OC-ALC earns historic energy certification

Jordan Piper and Fernando Jacobo, both pneudraulics systems mechanics with the 550th Commodities Maintenance Squadron’s Air Accessories Squadron, set up an F-22 air cooling turbine on a test rig in order to meet technical order requirements to make sure it produces cool air in Bldg. 200’s Air Test Cells.  (Air Force photo by Kelly White)

Jordan Piper and Fernando Jacobo, both pneudraulics systems mechanics with the 550th Commodities Maintenance Squadron’s Air Accessories Squadron, set up an F-22 air cooling turbine on a test rig in order to meet technical order requirements to make sure it produces cool air in Bldg. 200’s Air Test Cells. (Air Force photo by Kelly White)

TINKER AIR FORCE BASE, Okla. --

The Oklahoma City Air Logistics Center — the sprawling industrial aerospace operation that is also the Air Force’s largest single-site energy consumer — recently became the first organization in the federal government to be certified to a rigorous international energy management standard to boost energy efficiency and control costs.

Advanced Waste Management Systems (AWMS), an accredited ISO 50001 certification body, notified the OC-ALC on April 13 that the complex met the in-depth ISO 50001 energy management requirements for an industrial organization.

More than 9,500 OC-ALC employees work in approximately 50 buildings at Tinker Air Force Base, maintaining a variety of jet engines and overhauling vital Air Force assets such as B-1 bombers and the E-3 AWACS battle management aircraft.

The International Organization for Standardization, a nongovernmental group composed of 162 national standards bodies, sets the ISO 50001 certification standards for energy management practices that are employed extensively by large private sector companies. The voluntary requirements are designed to ensure the OC-ALC as a whole, from shop floors to offices, continuously works toward better energy performance.

Rob Ellis, CEO of Advanced Waste Management Systems Inc. in Hixson, Tenn., recently led the audit of the complex’s ISO 50001 implementation, which led to his “strong recommendation” for the certification.  He told base leaders, engineers and staff that the OC-ALC had one of the fewest number of discrepancies - two minor issues that have been corrected - of all the certification audits the company has conducted.

“You’re at the top of the heap from the benchmarking standpoint - no question,” Ellis said. “The amount of hard work and effort that went in to achieve this was very evident to us at every level and with every person we talked to.”

OC-ALC Energy Manager Joseph Cecrle said the certification illustrates the successful application of “Art of the Possible” principles for energy management.

“We will continue to improve energy performance leveraging the OC-ALC culture of continuous process improvement,” he said. “The incredible support from top management and the enthusiasm of our workforce at the shop floor made this possible.”

The certification is one of a number of “firsts” in the complex’s wide-ranging Continuous Energy Improvement program to enshrine “Art of the Possible” energy goals at the complex.
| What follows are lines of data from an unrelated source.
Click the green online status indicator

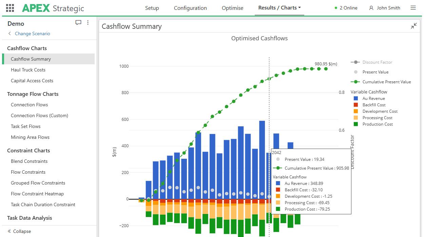tap(336, 8)
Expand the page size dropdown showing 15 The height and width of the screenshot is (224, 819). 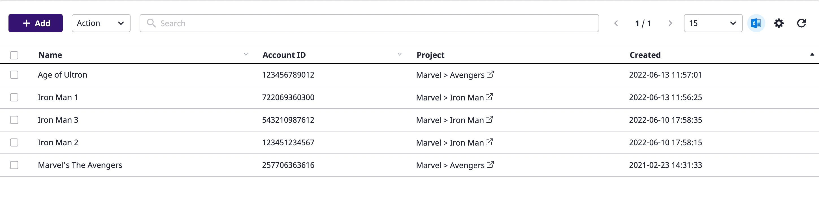(x=712, y=23)
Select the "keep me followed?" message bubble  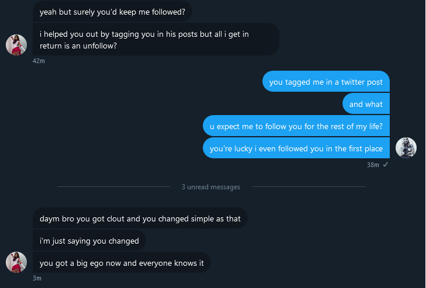click(x=112, y=12)
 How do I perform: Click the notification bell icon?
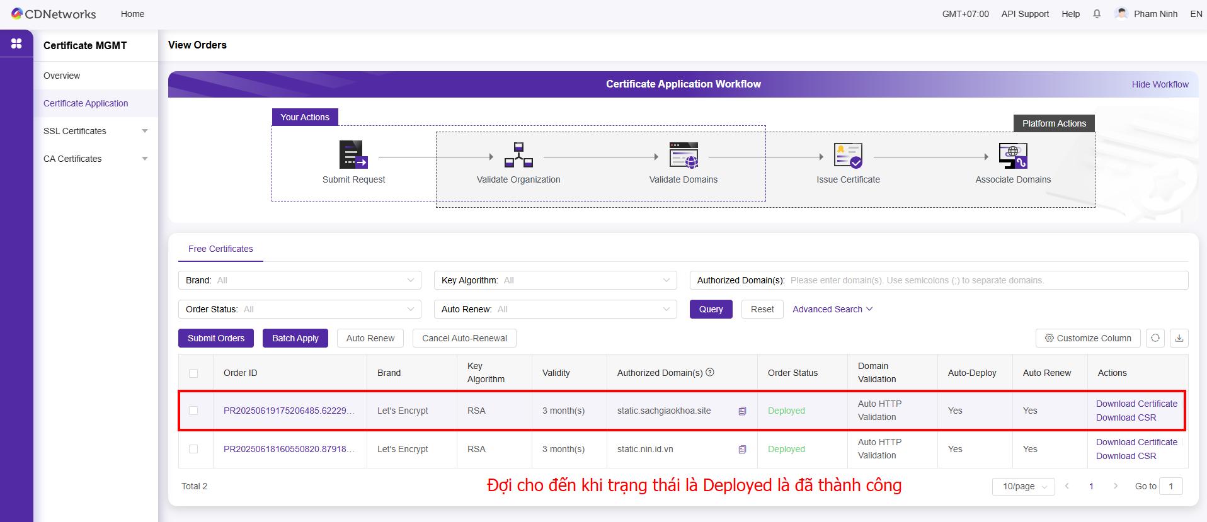point(1097,14)
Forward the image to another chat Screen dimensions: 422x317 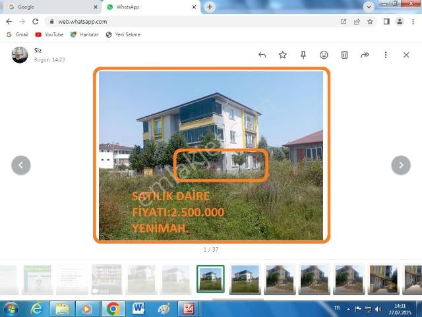365,55
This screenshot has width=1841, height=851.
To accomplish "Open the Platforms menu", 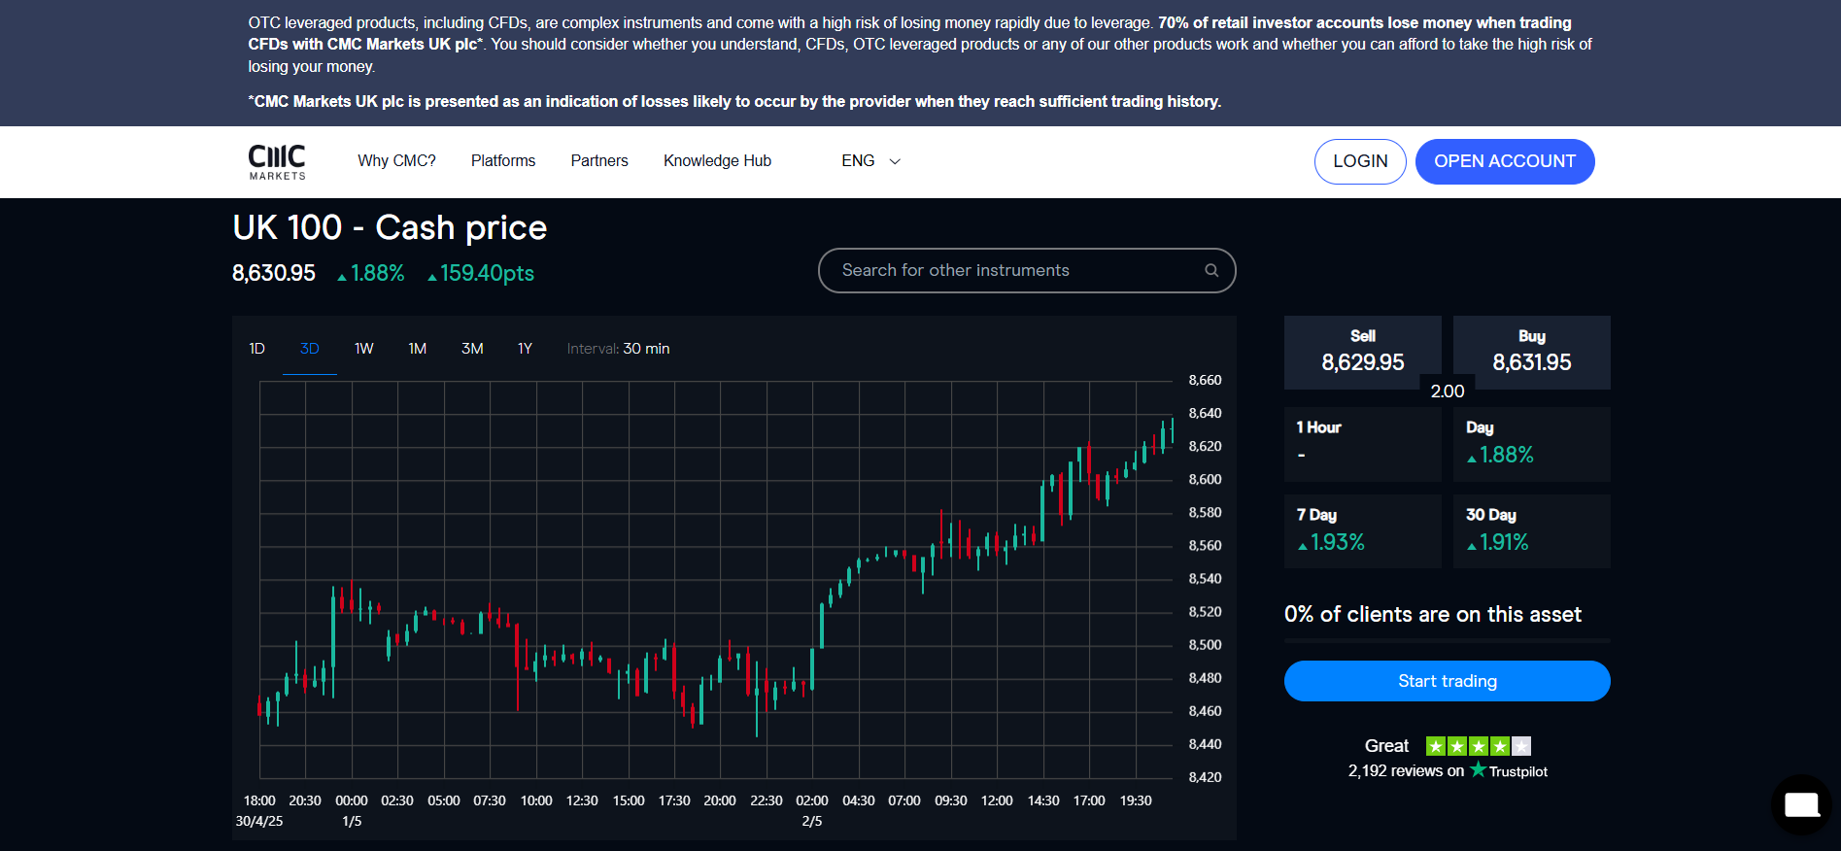I will click(503, 161).
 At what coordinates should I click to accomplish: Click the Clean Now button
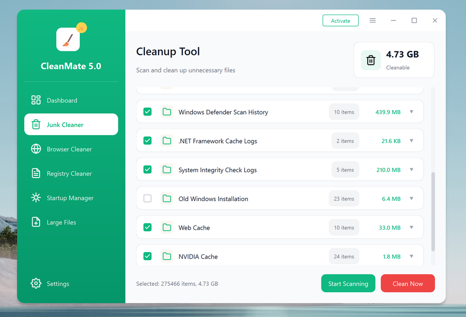407,283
It is the first time that ISO 50001 certification was included as a required goal in any Energy Savings Performance Contract (ESPC). The complex undertook that ESPC with Honeywell. The $243 million contract for facility and energy modernization is also the largest contract of its kind in Air Force history.

The contract is projected to provide $243 million dollars infrastructure upgrades and save more than $624 million over its 21-year term. Honeywell will cover the improvement costs with no upfront expense for the complex. The energy contractor will recoup its cost from the difference in the OC-ALC’s energy savings over the years.

Bill Jackson Sr., Honeywell project manager for the ESPC, said certification is an early linchpin that will bolster the energy efficiency work to come.

“It’s the first one to get started and it gets people from the ground up working to save energy,” he said. “It will be ongoing and something that continues on. It’s not a shot in the dark and forgets it tomorrow.”

Meeting the standards is proof that a site follows sustainable energy management practices, establishes a trackable baseline of its energy use and is dedicated to continuous energy improvement, according to the Department of Energy.

Global Strategic Energy, based in Seattle, provided contractor support for implementing the ISO 50001 standards at the complex. CEO Paul Birkeland said the practices are designed for long-term impact.

“Beyond the energy savings, the ISO 50001 energy management system will ensure that a focus on energy will persist at the ALC regardless of changes in command and changes in personnel,” he said. “This is visionary. The ALC has shown the entire Department of Defense how to make energy a permanent part of its readiness and effectiveness.”

More than 7,300 corporations, manufacturers, utilities and other enterprises were ISO 50001 certified as of 2014, according to the federal Office of Energy Efficiency and Renewable Energy. The Air Force Sustainment Center Logistics Sustainment Enterprise 2040 requirements have mandated that each of its three ALCs become ISO 50001-certified by 2020.